Auch gerne wird von qualmender Seite folgende Geistlosigkeit vom Stapel gelassen: „Auch Nichtraucher müssen irgendwann sterben." Das ist zwar richtig, aber streng genommen eher ein Argument gegen das Rauchen als dafür. Denn wenn der Tod tatsächlich unausweichlich ist, muss man ihn nicht auch noch umständlich mit Hilfe von sündteuren und quälend langsam wirkenden Spezialprodukten künstlich herbeiführen, oder? Und ja, meine Replik verwendet eine ähnliche Dosis an Ernsthaftigkeit wie das nassforsche Ausgangsargument.
Ein weiterer unschöner Untergriff, den Raucher gerne mal aus dem Hut zaubern, ist dieser: „Nichtraucher sind einfach nur lustfeindlich". Vor allem kettenrauchenden Männern, die das sagen, lege ich nahe, die Suchmaschine ihres Vertrauens zu konsultieren und mit ihren gelblichen Fingerkuppen die Begriffe „Rauchen", „erektile" und „Dysfunktion" in die Eingabemaske zu tippen.
Zum Schluss bleibt noch die Königin der bizarren Raucher-Bonmots. Und die hört sich so an: „Am fanatischsten sind sowieso immer die ehemaligen Raucher." Als ehemaliger Raucher sage ich: Stimmt. Denn nur wer selbst geraucht hat, kapiert, wie atemberaubend unnötig und gesundheitsgefährdend Zigarettenkonsum langfristig ist. Interessant ist in diesem Zusammenhang vor allem, dass Suchtkranke den Gesunden Fanatismus vorwerfen. So als wäre der Nichtkonsum von Giftstoffen eine skandalöse Form des politischen Extremismus. Merke: Im vernebelten Raucherweltbild sind Raucher unermüdlicher Kämpfer für die Freiheit. Und die Freiheit, die sie meinen ist Rauchen. Immer und überall.

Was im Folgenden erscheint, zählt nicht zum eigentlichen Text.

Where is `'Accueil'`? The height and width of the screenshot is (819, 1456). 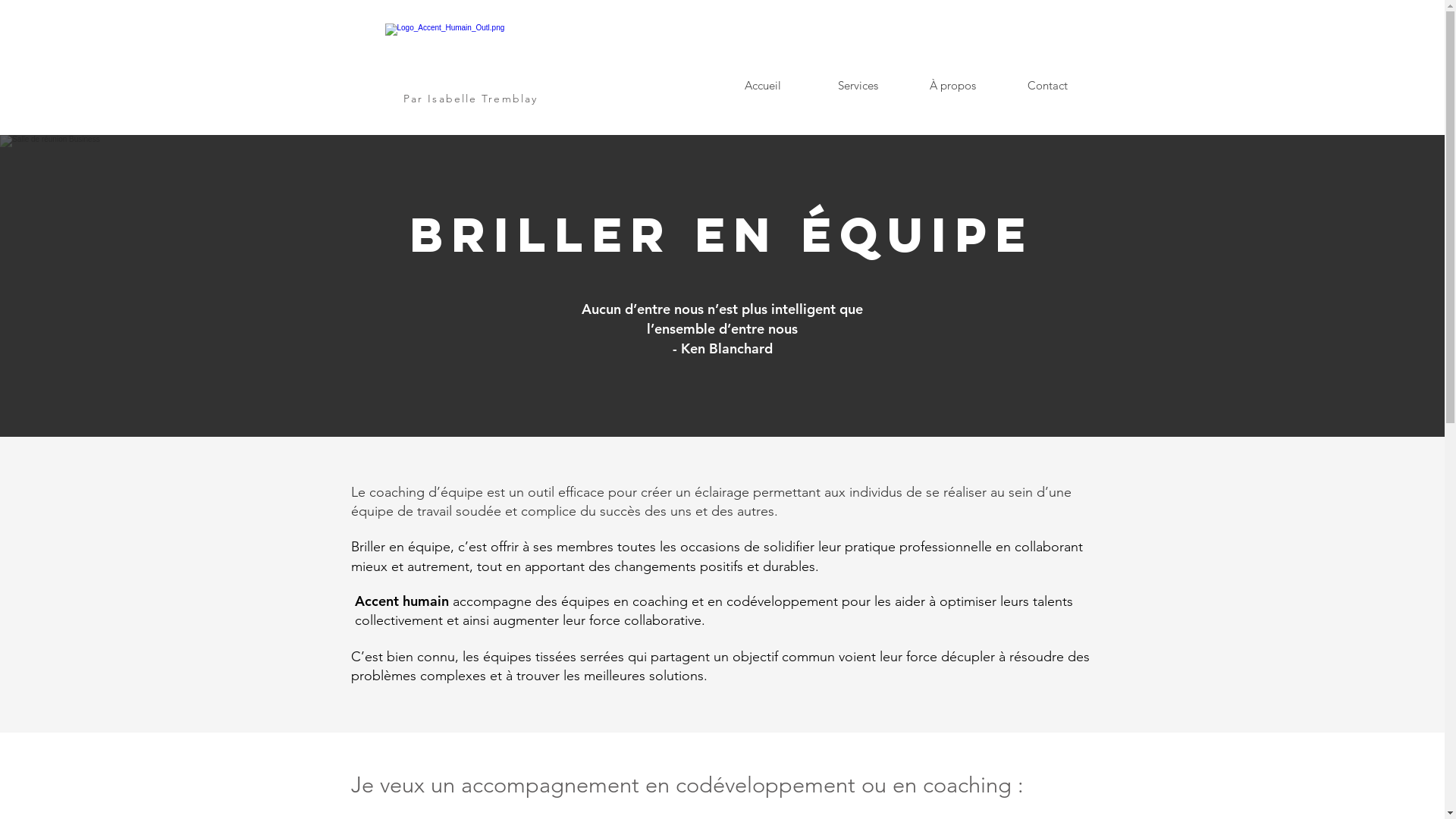 'Accueil' is located at coordinates (763, 85).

Ich könnte noch mehr Beispiele anführen. Aber warum weitere Anti-Nikotin-Perlen vor die Raucher werfen? Bei vielen Tabaksüchtigen ist es ja so: Wenn sie lange genug von den Nachteilen des Rauchens lesen, hören sie auf damit. Und zwar mit dem Lesen. Darum ist dieser Text jetzt auch zu Ende.